• [SELECTED EXTRACT]:
______
Smoked Out: State, Federal Legislation Target New York Tobacco Consumers

By A.A. Hoyt – Gotham Government Relations

The combination of Governor David Paterson’s Emergency Expenditure Legislation and the federal CHIP and PACT legislation will destroy any hope for an Indian summer by New York tobacco consumers.

The PACT legislation, Prevent All Cigarette Trafficking Act, signed in April 2010 by President Obama, is scheduled to be implemented by the end of this month (June 2010). PACT prohibits the post office from delivering cigarettes sold on the Internet.

Last year, the federal tax on cigarettes was raised by 62 cents/pack and is currently $1.01/pack. President Obama okayed the tax increase in order to fund CHIP legislation (children’s health insurance program). Although the Wall Street Journal reported in February of 2009, when the CHIP legislation was proposed, that the move by the federal government could “complicate efforts around the U.S. to boost state cigarette taxes,” that has not stopped New York from proceeding full speed ahead with its proposed tobacco tax.

The New York Tobacco Tax

New York’s now infamous tobacco tax increases the tax on every pack of cigarettes by $1.60 (effective July 1, 2010), increases the tax on other tobacco products by 75%, increases the tax on snuff products by $1.04/pound, and creates a new category of tobacco product, the “little cigar” (which will be taxed at an equivalent rate to cigarettes, effective August 1, 2010).

An Act to Amend the Tax Law, in Relation to the Sales of Cigarettes to Indian Nations or Tribes

Aside from the unprecedented taxes on cigarettes and other tobacco products proposed in Governor Paterson’s Emergency Appropriations Bill (# 293) and Emergency Article VII Bill (# 294), the Emergency Article VII Bill (#294) promises to tax New Yorkers who buy their cigarettes on qualified Indian reservation land.
______
• [DIRECTION A]: Could you set down the passage of the article on New York tobacco taxes starting with "The New York" and going on through "Indian reservation land."?
• [DIRECTION B]: What changes does New York's tobacco tax make, according to the article on New York tobacco taxes? List every one.
• [DIRECTION C]:
Answer these questions from the article on New York tobacco taxes:
(i) What does PACT prohibit the post office from delivering?
(ii) What is the current federal tax on a pack of cigarettes?
(iii) Which bill promises to tax New Yorkers who buy their cigarettes on qualified Indian reservation land?

• [DATA EXCERPT]:
______
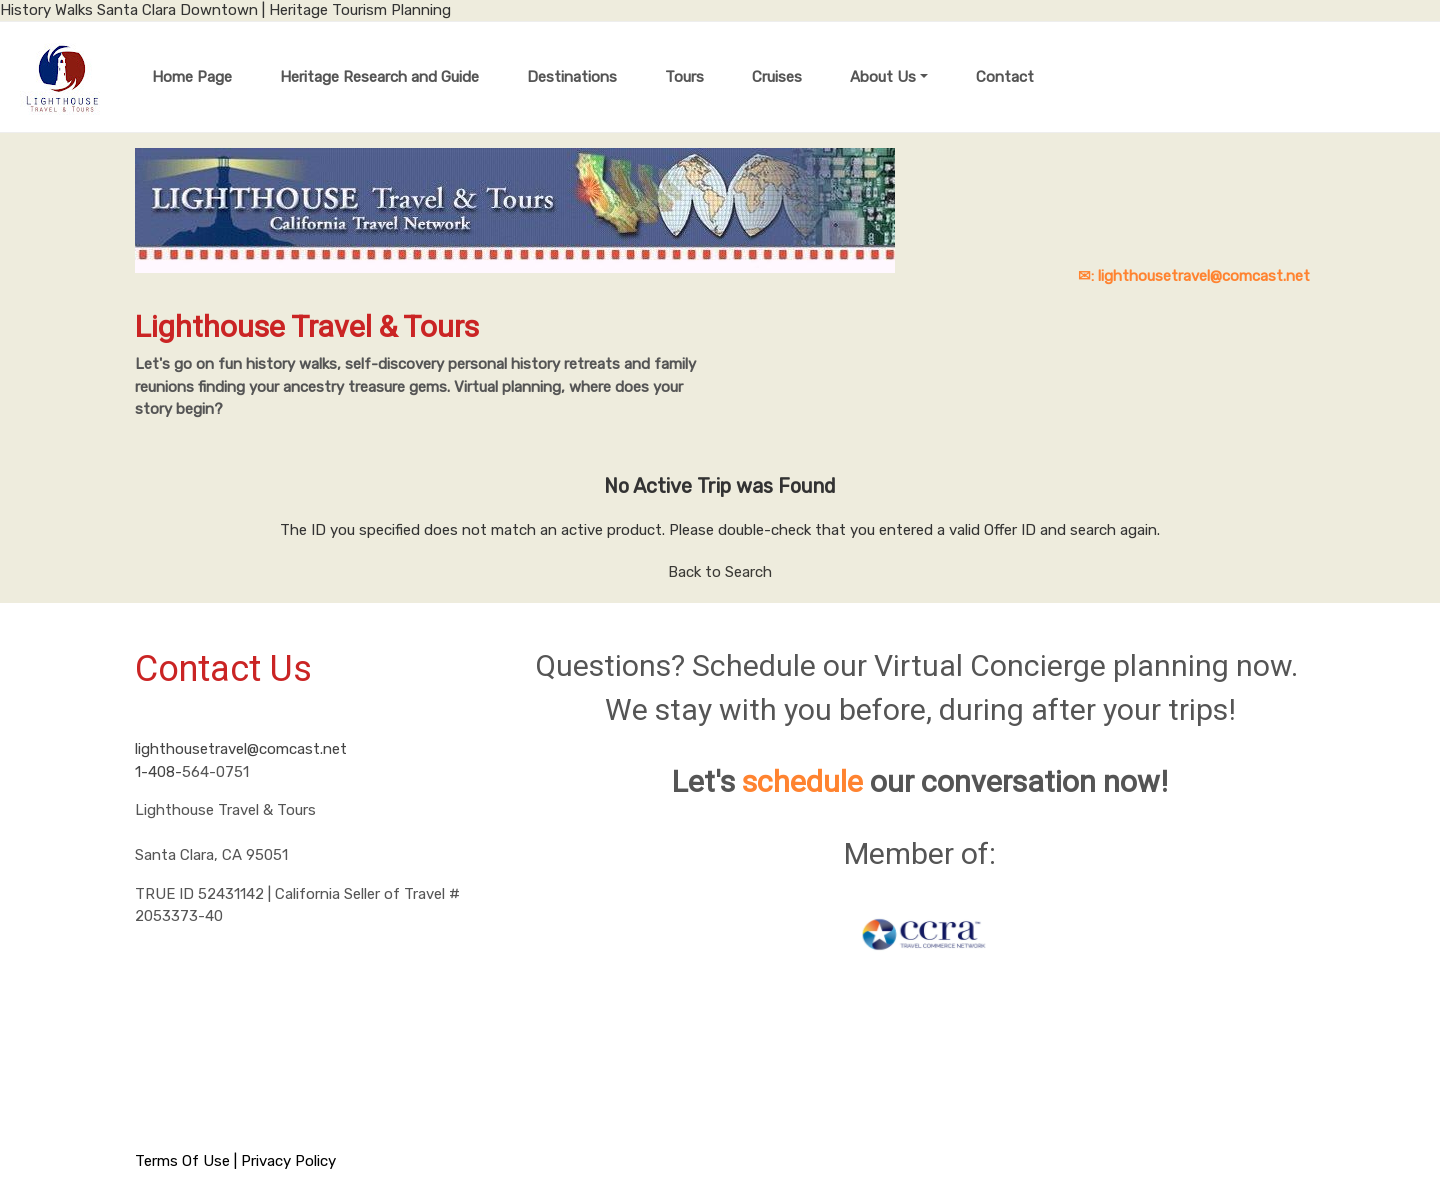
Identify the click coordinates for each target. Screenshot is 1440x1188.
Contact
______
• [EXERCISE RESPONSE A]:
The New York Tobacco Tax

New York’s now infamous tobacco tax increases the tax on every pack of cigarettes by $1.60 (effective July 1, 2010), increases the tax on other tobacco products by 75%, increases the tax on snuff products by $1.04/pound, and creates a new category of tobacco product, the “little cigar” (which will be taxed at an equivalent rate to cigarettes, effective August 1, 2010).

An Act to Amend the Tax Law, in Relation to the Sales of Cigarettes to Indian Nations or Tribes

Aside from the unprecedented taxes on cigarettes and other tobacco products proposed in Governor Paterson’s Emergency Appropriations Bill (# 293) and Emergency Article VII Bill (# 294), the Emergency Article VII Bill (#294) promises to tax New Yorkers who buy their cigarettes on qualified Indian reservation land.

• [EXERCISE RESPONSE B]:
- Increases the tax on every pack of cigarettes by $1.60, effective July 1, 2010
- Increases the tax on other tobacco products by 75%
- Increases the tax on snuff products by $1.04/pound
- Creates a new category of tobacco product, the "little cigar," taxed at a rate equivalent to cigarettes, effective August 1, 2010

• [EXERCISE RESPONSE C]:
(i) Cigarettes sold on the Internet.
(ii) $1.01 per pack.
(iii) The Emergency Article VII Bill (#294).